__Goal of the exercise__
Print nothing but the lines from the start of the listing below through the line that contains "The image size is (810, 526).". Do not include the pictures.

[[ Material provided, beginning ]]

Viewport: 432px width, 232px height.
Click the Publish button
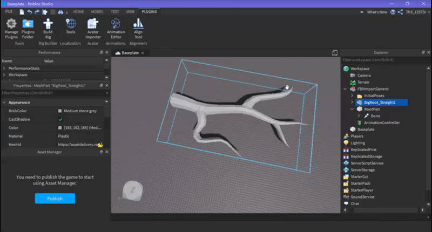click(x=55, y=199)
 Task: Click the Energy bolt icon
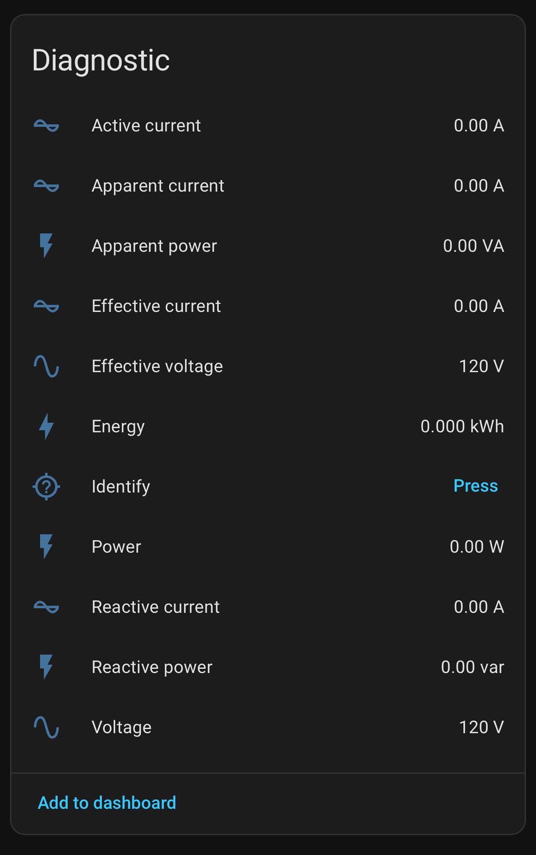[46, 426]
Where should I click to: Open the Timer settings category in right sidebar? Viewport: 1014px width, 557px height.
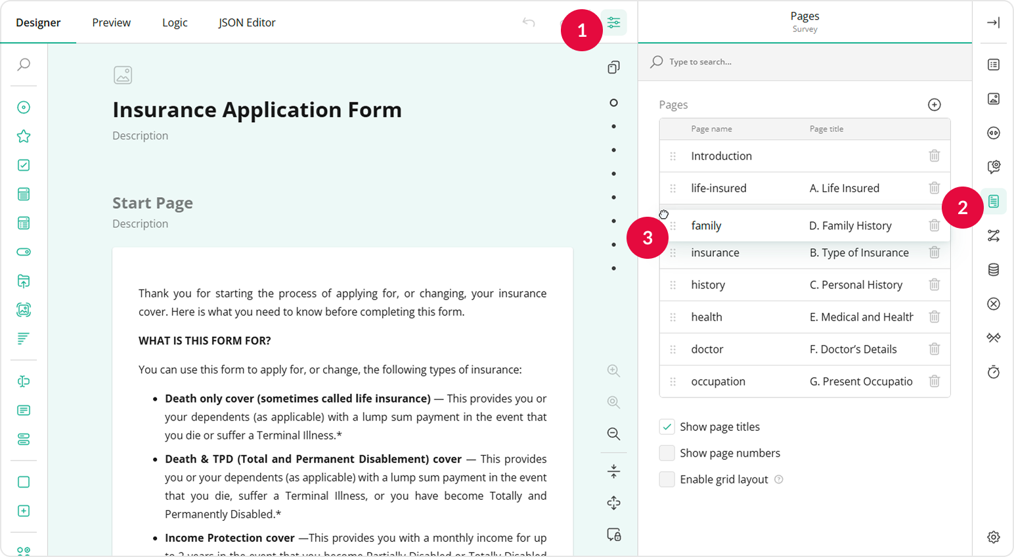point(994,372)
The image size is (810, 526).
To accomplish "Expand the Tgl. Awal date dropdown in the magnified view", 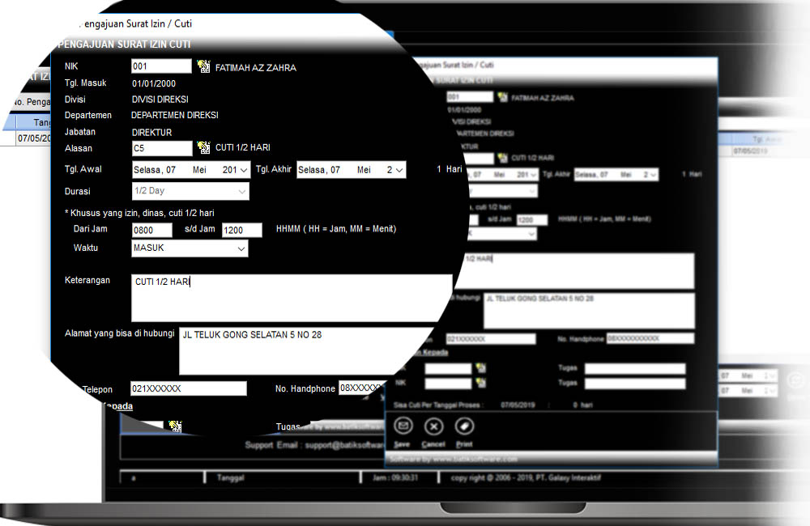I will pyautogui.click(x=245, y=170).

[[ Material provided, end ]]

__Answer for the task__
Viewport: 432px width, 232px height.
Click the Publish button
click(x=55, y=199)
 Task: Click the Energy bolt icon
[46, 426]
Where should I click to: Open the Timer settings category in right sidebar? Viewport: 1014px width, 557px height.
point(994,372)
The image size is (810, 526).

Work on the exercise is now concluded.